■ WORK TO COMPLETE
For every line below, restate it exactly and drop the images.

■ ENTRIES SHOWN

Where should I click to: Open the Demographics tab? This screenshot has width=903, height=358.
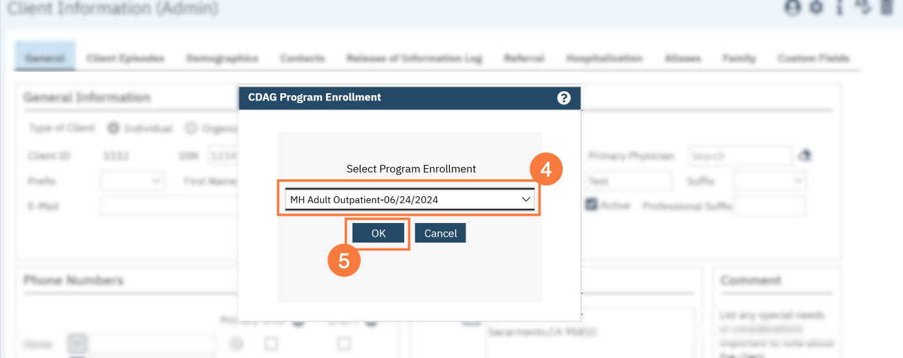coord(222,58)
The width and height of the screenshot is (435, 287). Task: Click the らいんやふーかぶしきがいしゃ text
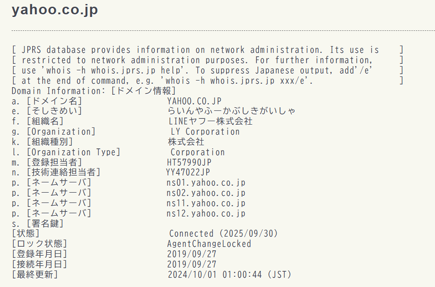pyautogui.click(x=231, y=111)
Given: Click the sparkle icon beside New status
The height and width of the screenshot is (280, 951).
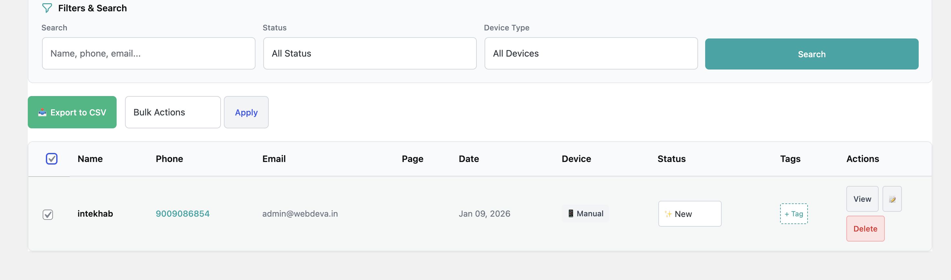Looking at the screenshot, I should [668, 214].
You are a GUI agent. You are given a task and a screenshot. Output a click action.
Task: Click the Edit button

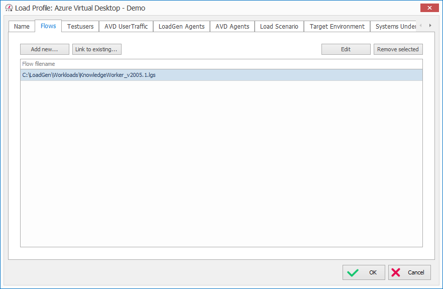[x=346, y=49]
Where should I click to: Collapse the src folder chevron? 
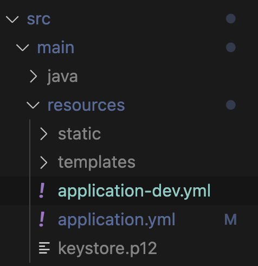(12, 19)
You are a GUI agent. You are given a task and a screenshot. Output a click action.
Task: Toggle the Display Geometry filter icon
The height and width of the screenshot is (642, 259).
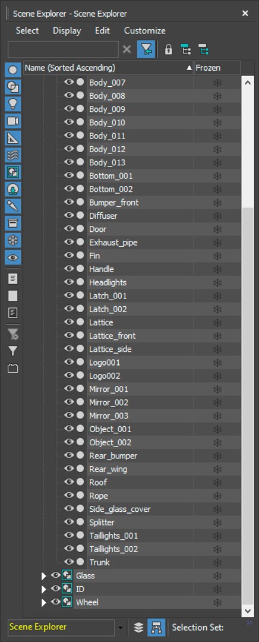(13, 70)
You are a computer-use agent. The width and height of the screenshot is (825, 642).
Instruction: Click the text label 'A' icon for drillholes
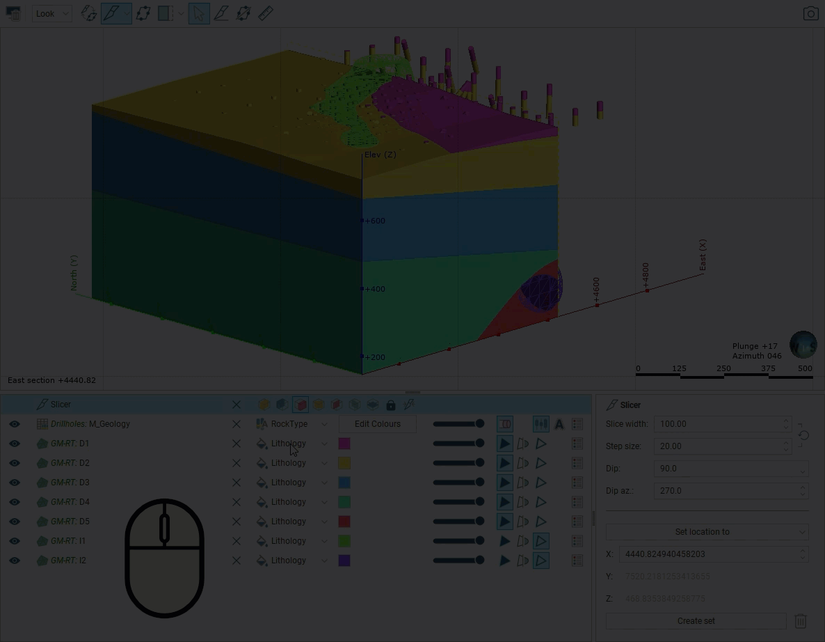click(x=559, y=424)
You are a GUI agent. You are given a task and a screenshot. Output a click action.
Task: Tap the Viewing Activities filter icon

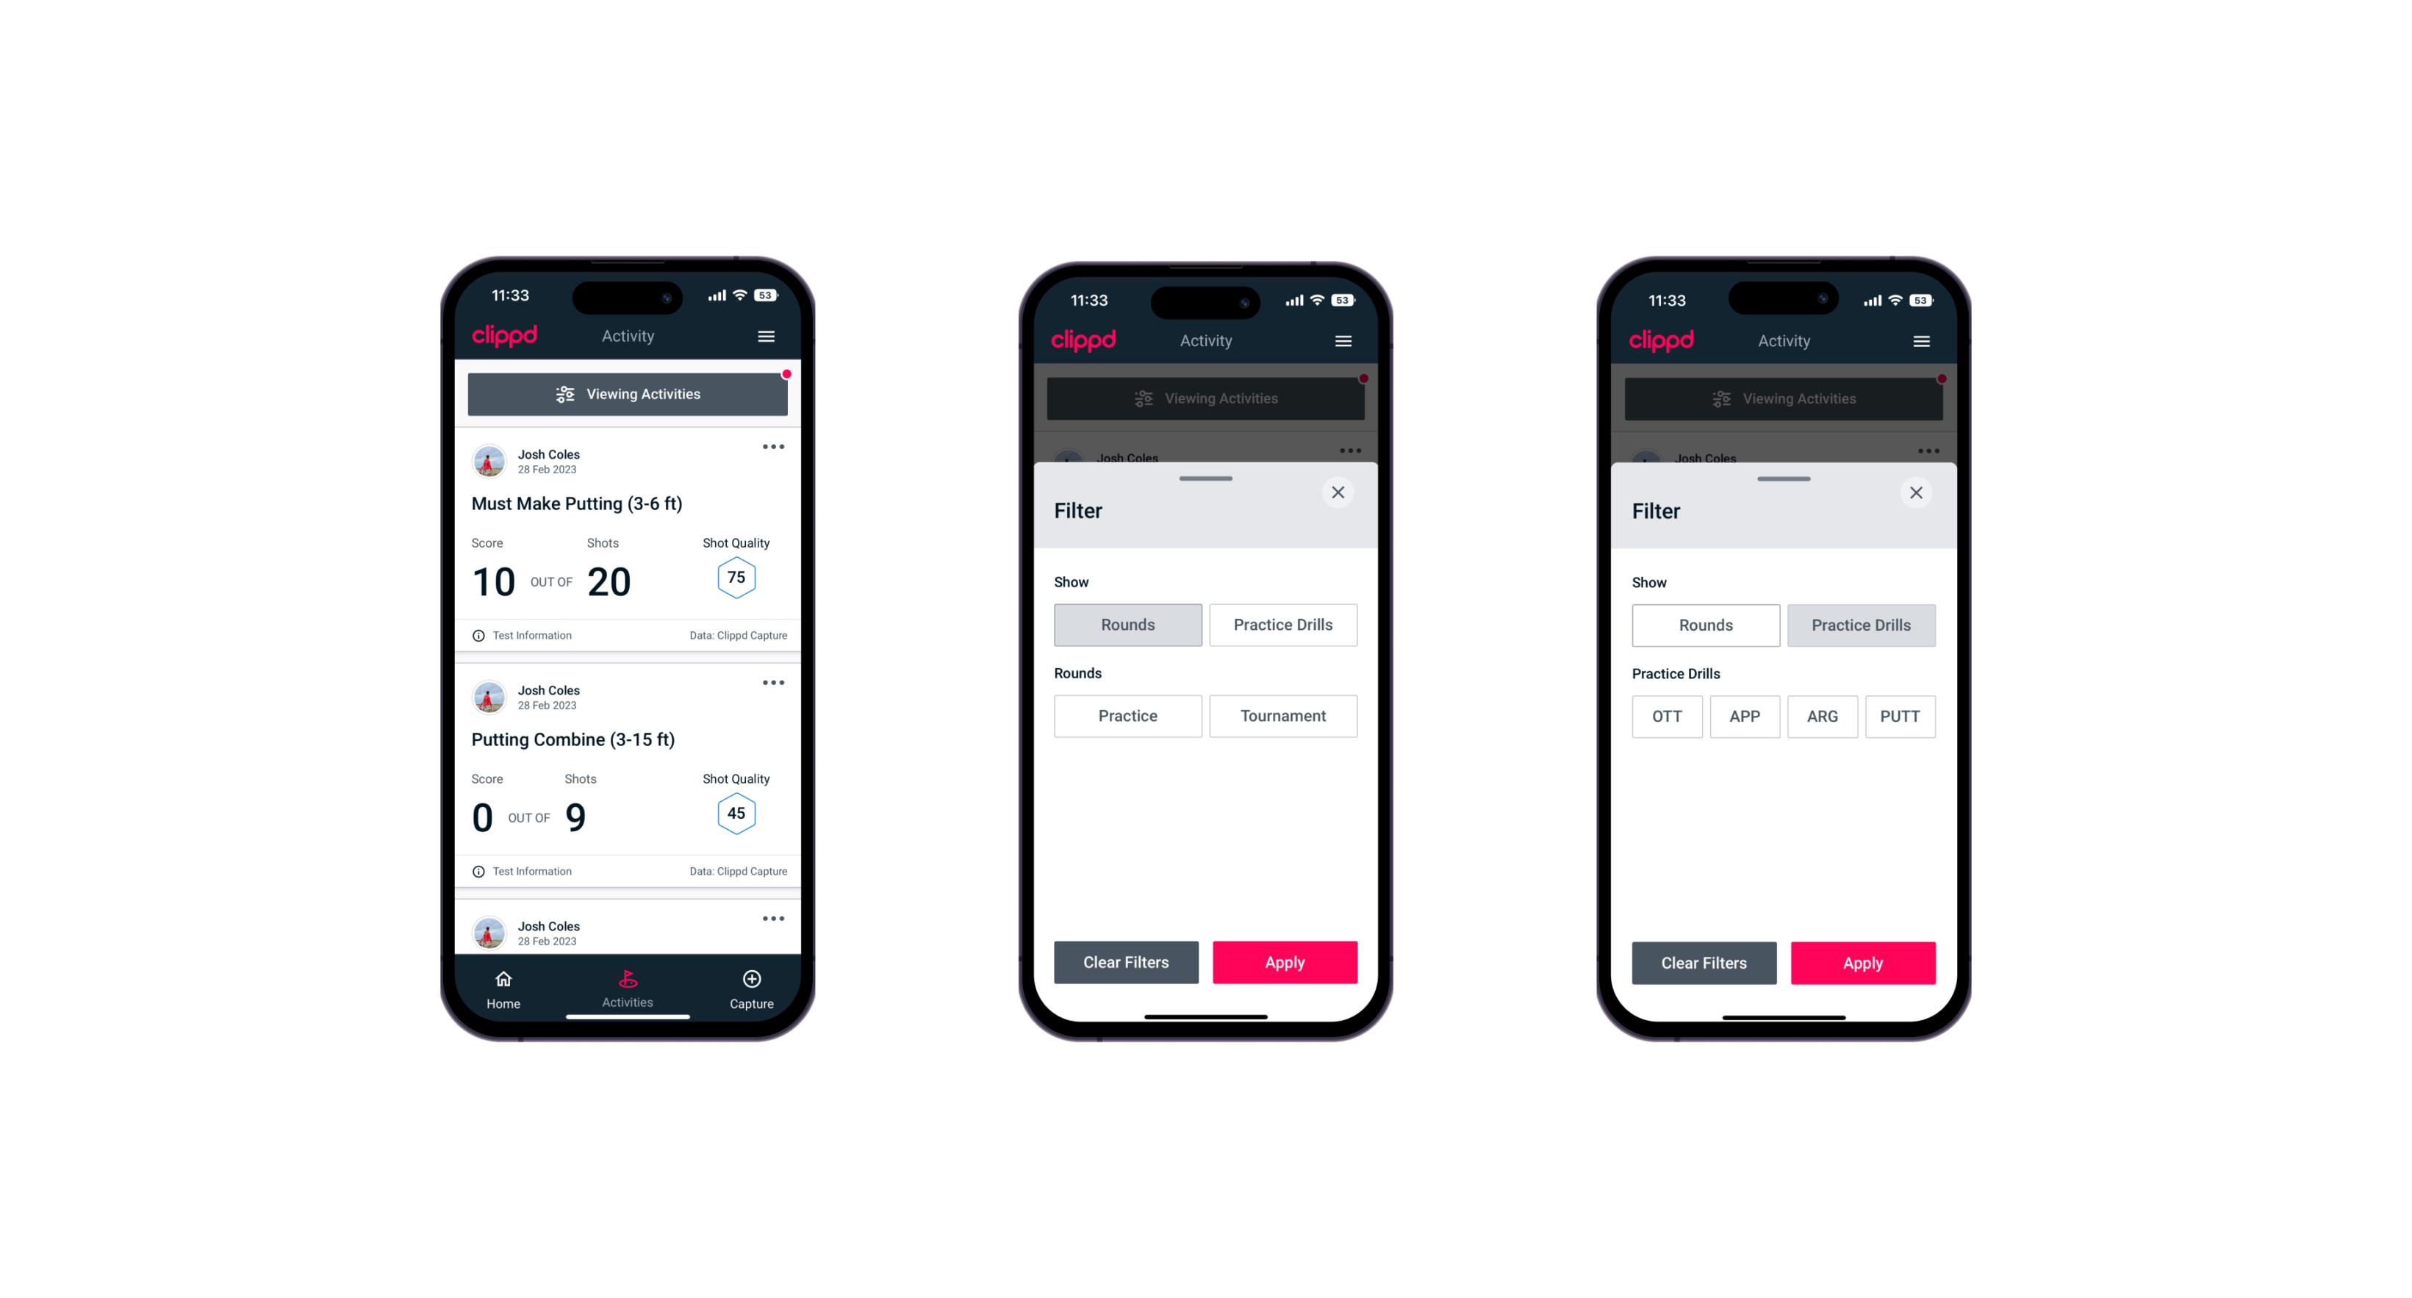pyautogui.click(x=563, y=396)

■ RESULT BELOW
Where should I click to: Open the Demographics tab? This screenshot has width=903, height=358.
coord(222,58)
The width and height of the screenshot is (435, 287). Task: Click the らいんやふーかぶしきがいしゃ text
pyautogui.click(x=231, y=111)
Given: Click the sparkle icon beside New status
The height and width of the screenshot is (280, 951).
Looking at the screenshot, I should [668, 214].
You are a GUI agent. You are given a task and a screenshot. Output a click action.
Task: Click the Edit button

[x=346, y=49]
Where should I click to: Collapse the src folder chevron? 
(12, 19)
You are a GUI agent. You are given a task and a screenshot. Output a click action.
Task: Toggle the Display Geometry filter icon
The height and width of the screenshot is (642, 259).
(13, 70)
You are a computer-use agent. The width and height of the screenshot is (825, 642).
Instruction: Click the text label 'A' icon for drillholes
click(x=559, y=424)
You are a GUI agent. You are given a task and a screenshot. Output a click action.
Task: Tap the Viewing Activities filter icon

pyautogui.click(x=563, y=396)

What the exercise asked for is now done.